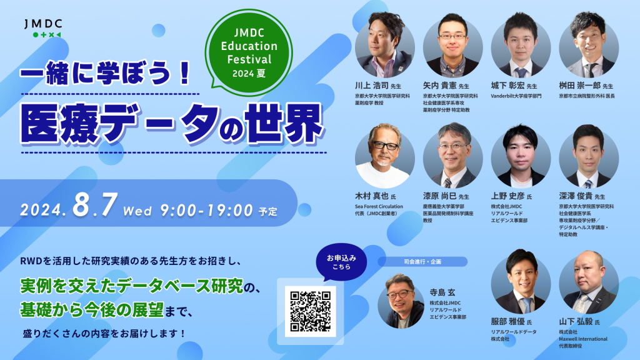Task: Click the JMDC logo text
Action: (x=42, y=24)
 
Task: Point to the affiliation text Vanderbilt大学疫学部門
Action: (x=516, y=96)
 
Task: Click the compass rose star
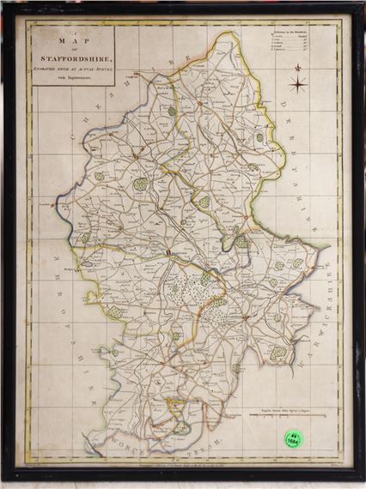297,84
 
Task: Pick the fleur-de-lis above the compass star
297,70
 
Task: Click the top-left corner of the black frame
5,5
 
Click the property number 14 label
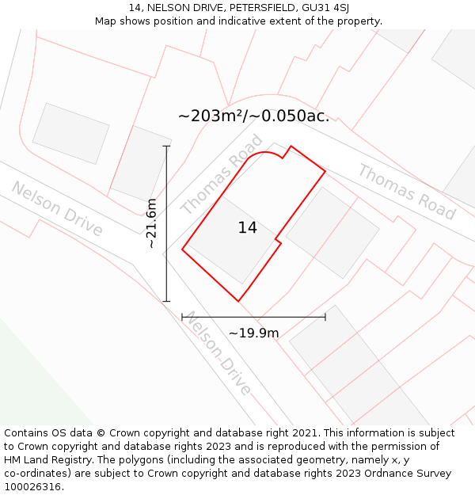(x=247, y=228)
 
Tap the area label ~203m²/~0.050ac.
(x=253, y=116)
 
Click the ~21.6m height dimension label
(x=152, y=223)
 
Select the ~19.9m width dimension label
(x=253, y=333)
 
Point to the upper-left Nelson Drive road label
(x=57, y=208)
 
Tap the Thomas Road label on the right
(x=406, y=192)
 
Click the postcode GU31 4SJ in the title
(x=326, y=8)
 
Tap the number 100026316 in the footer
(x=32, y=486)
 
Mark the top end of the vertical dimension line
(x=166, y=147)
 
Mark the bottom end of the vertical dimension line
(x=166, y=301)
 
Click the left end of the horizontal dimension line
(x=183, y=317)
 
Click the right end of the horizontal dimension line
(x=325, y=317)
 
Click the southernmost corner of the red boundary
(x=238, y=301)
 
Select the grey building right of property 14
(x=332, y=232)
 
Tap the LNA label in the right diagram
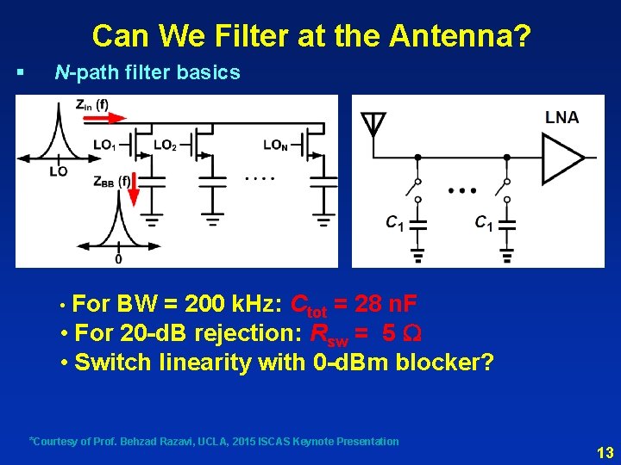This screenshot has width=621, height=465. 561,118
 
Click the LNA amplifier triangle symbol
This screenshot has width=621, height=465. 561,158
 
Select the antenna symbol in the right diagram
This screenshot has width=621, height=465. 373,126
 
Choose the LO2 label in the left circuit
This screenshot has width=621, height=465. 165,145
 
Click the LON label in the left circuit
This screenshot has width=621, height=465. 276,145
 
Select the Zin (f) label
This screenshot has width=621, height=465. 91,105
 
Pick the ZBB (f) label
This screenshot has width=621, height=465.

### Exercise instructions
Return the lines of the records exactly as they appear, starting at the line that contains "Tap the number 100026316 in the footer" and ending at the line that contains "(x=332, y=232)", with both of those lines included.

### Output for this exercise
Tap the number 100026316 in the footer
(x=32, y=486)
 
Mark the top end of the vertical dimension line
(x=166, y=147)
 
Mark the bottom end of the vertical dimension line
(x=166, y=301)
 
Click the left end of the horizontal dimension line
(x=183, y=317)
 
Click the right end of the horizontal dimension line
(x=325, y=317)
 
Click the southernmost corner of the red boundary
(x=238, y=301)
 
Select the grey building right of property 14
(x=332, y=232)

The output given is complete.